• Problem requirements: Exclude pictures; retype the lines below from the line containing "The width and" through the end of the records, both ends kept.

• Supplied information:
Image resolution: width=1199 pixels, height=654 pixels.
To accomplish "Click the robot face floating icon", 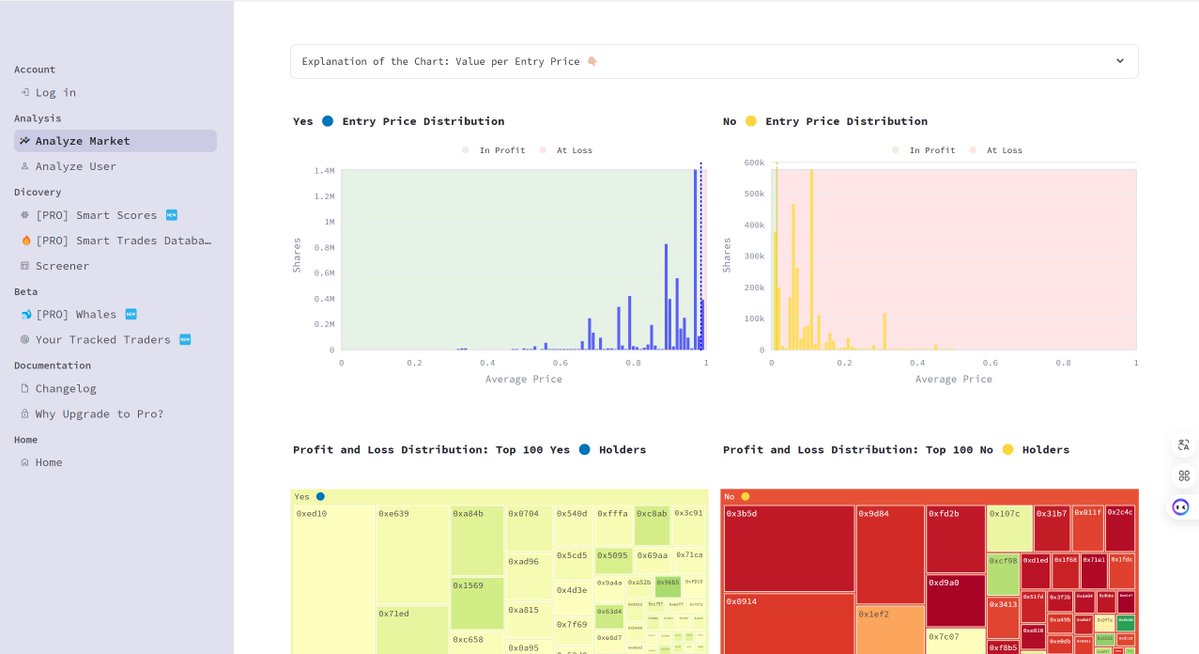I will tap(1181, 507).
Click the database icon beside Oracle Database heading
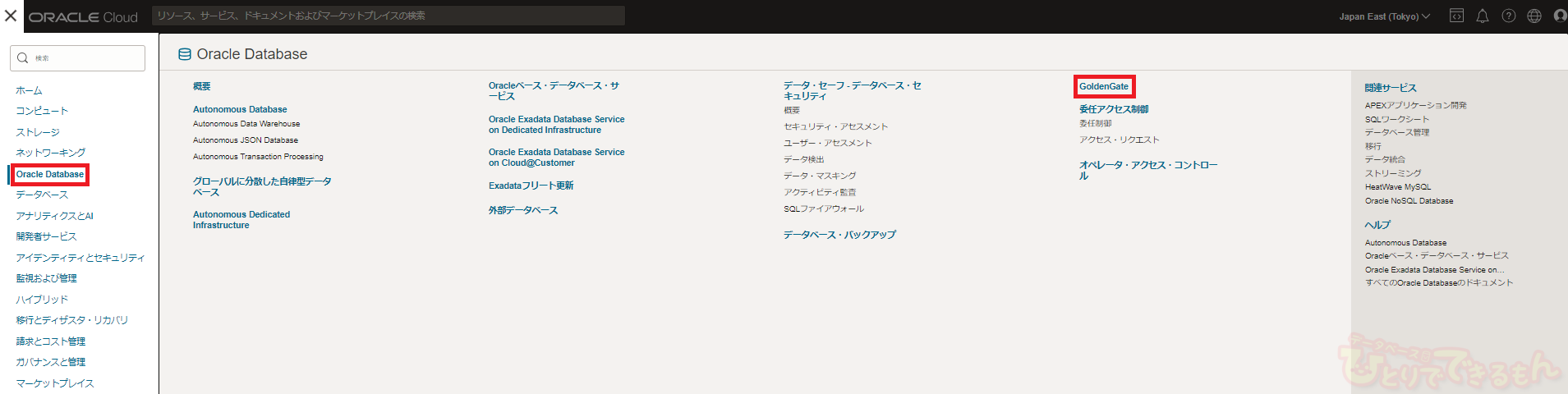 [185, 55]
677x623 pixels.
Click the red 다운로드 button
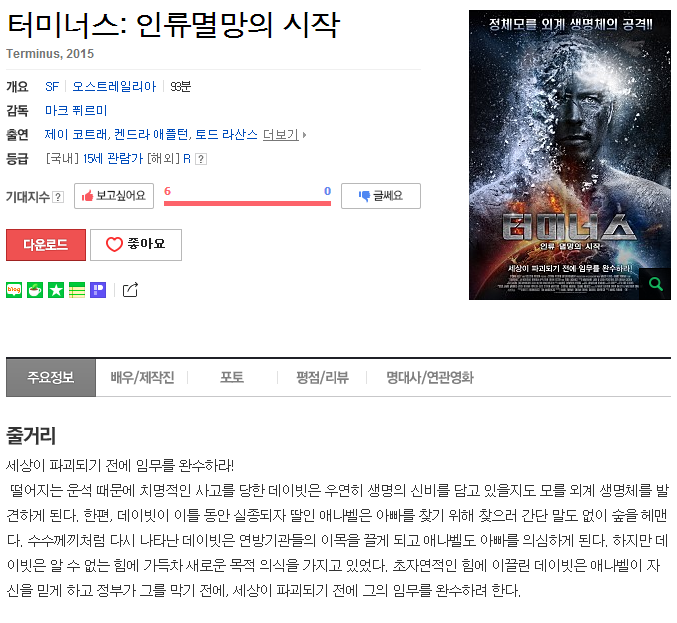pos(46,244)
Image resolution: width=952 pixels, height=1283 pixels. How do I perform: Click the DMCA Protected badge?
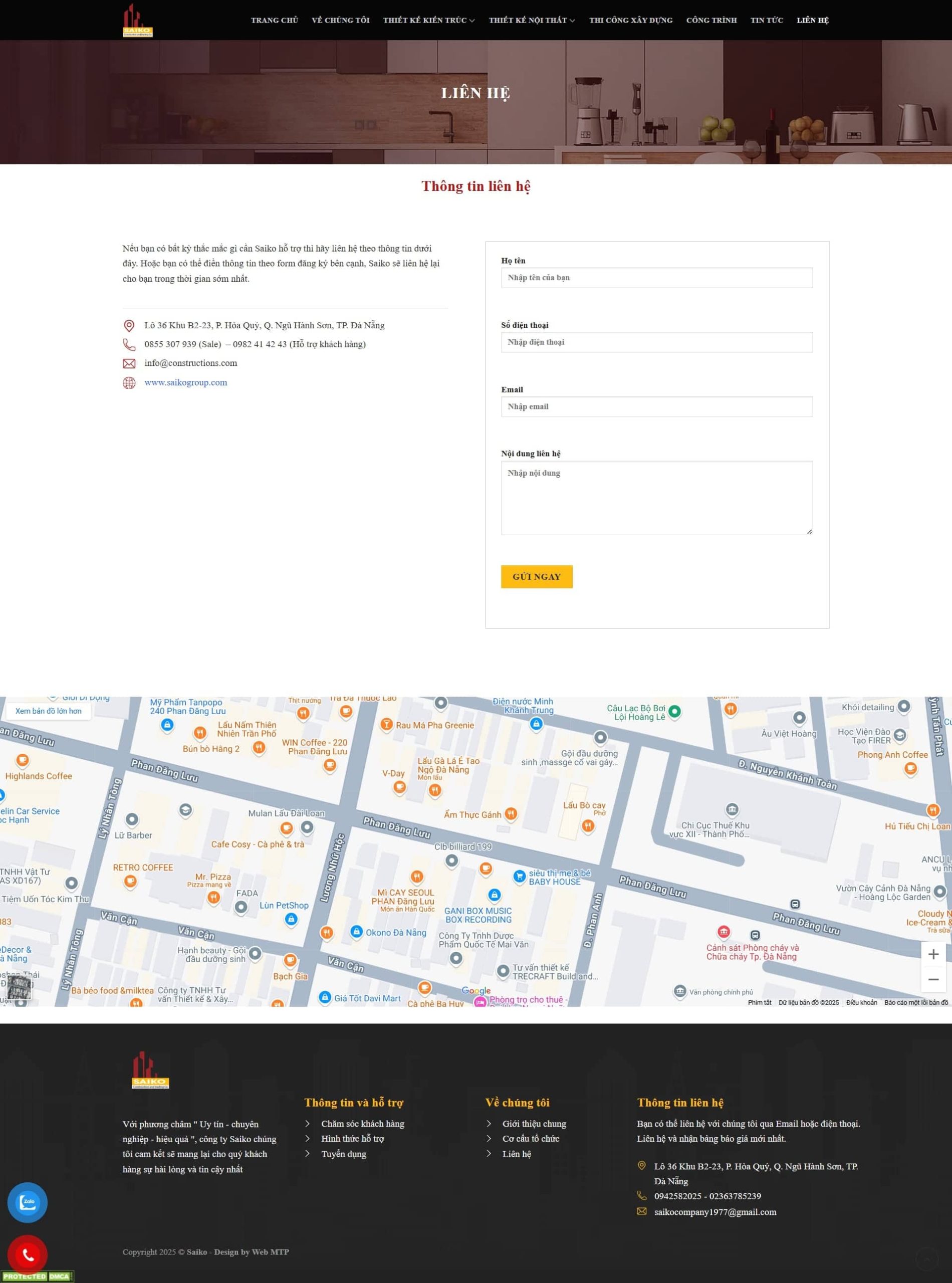point(38,1276)
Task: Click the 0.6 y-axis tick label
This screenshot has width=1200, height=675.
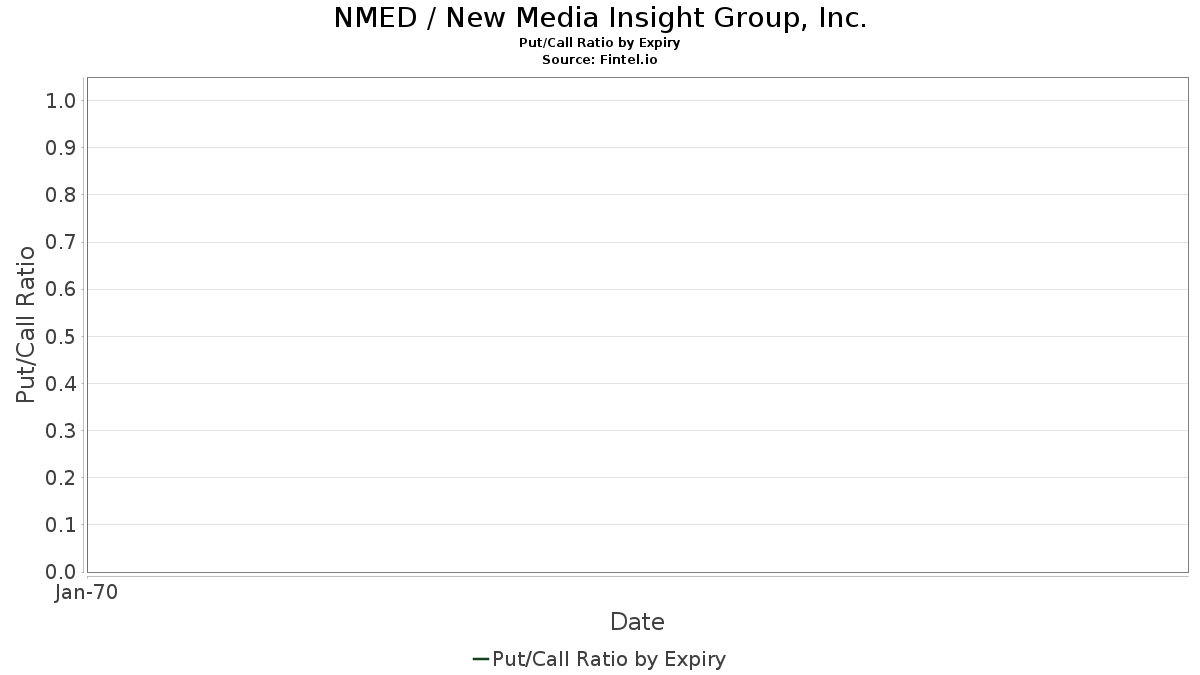Action: [x=61, y=289]
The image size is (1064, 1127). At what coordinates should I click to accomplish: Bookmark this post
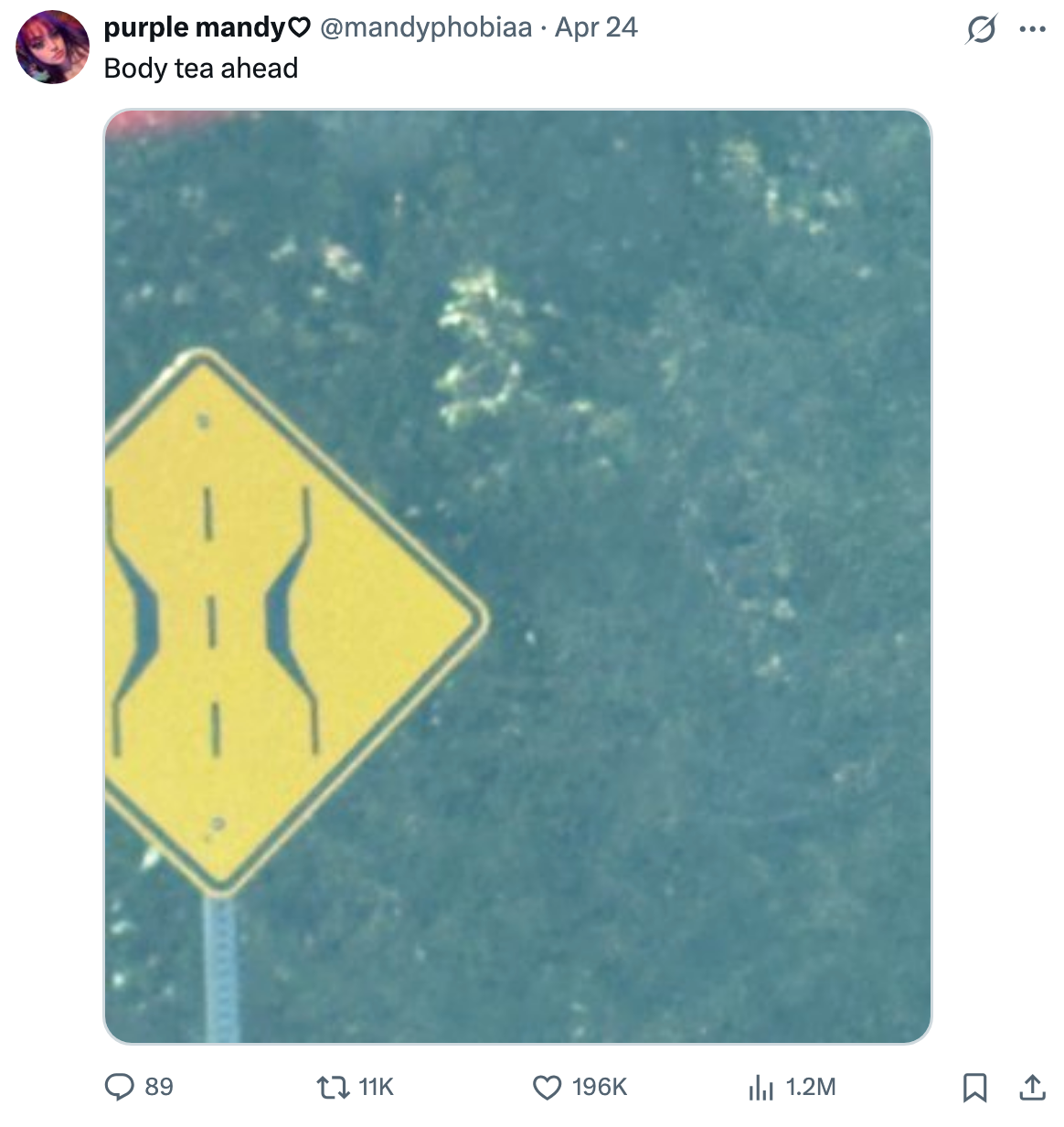974,1087
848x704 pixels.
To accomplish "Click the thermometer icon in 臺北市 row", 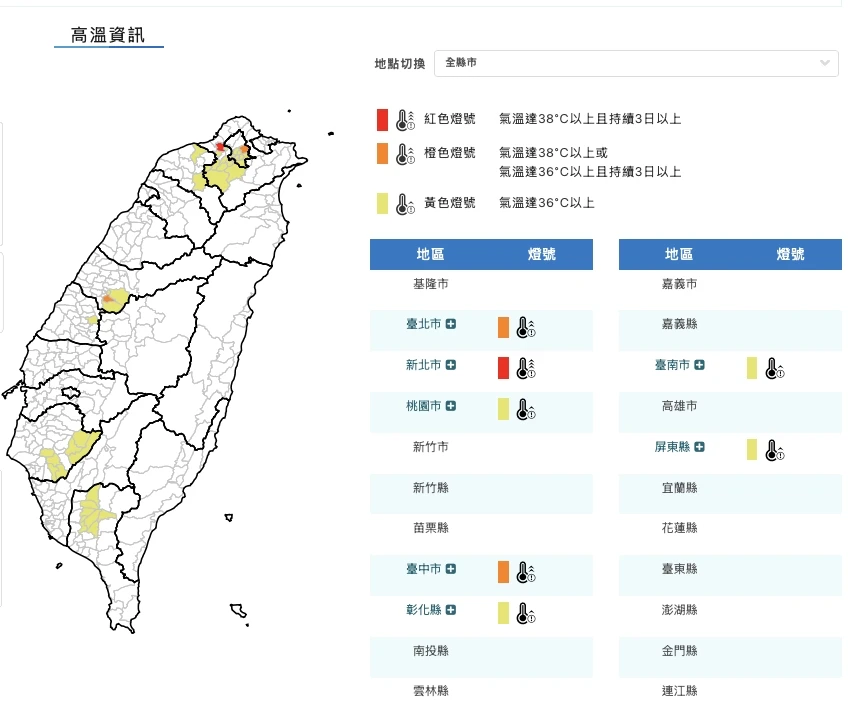I will tap(523, 327).
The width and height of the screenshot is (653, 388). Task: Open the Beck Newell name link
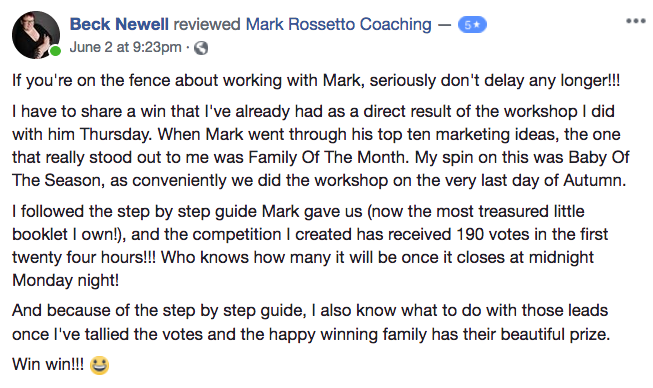click(119, 24)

• Result:
The width and height of the screenshot is (653, 388). Task: Open the Beck Newell name link
click(119, 24)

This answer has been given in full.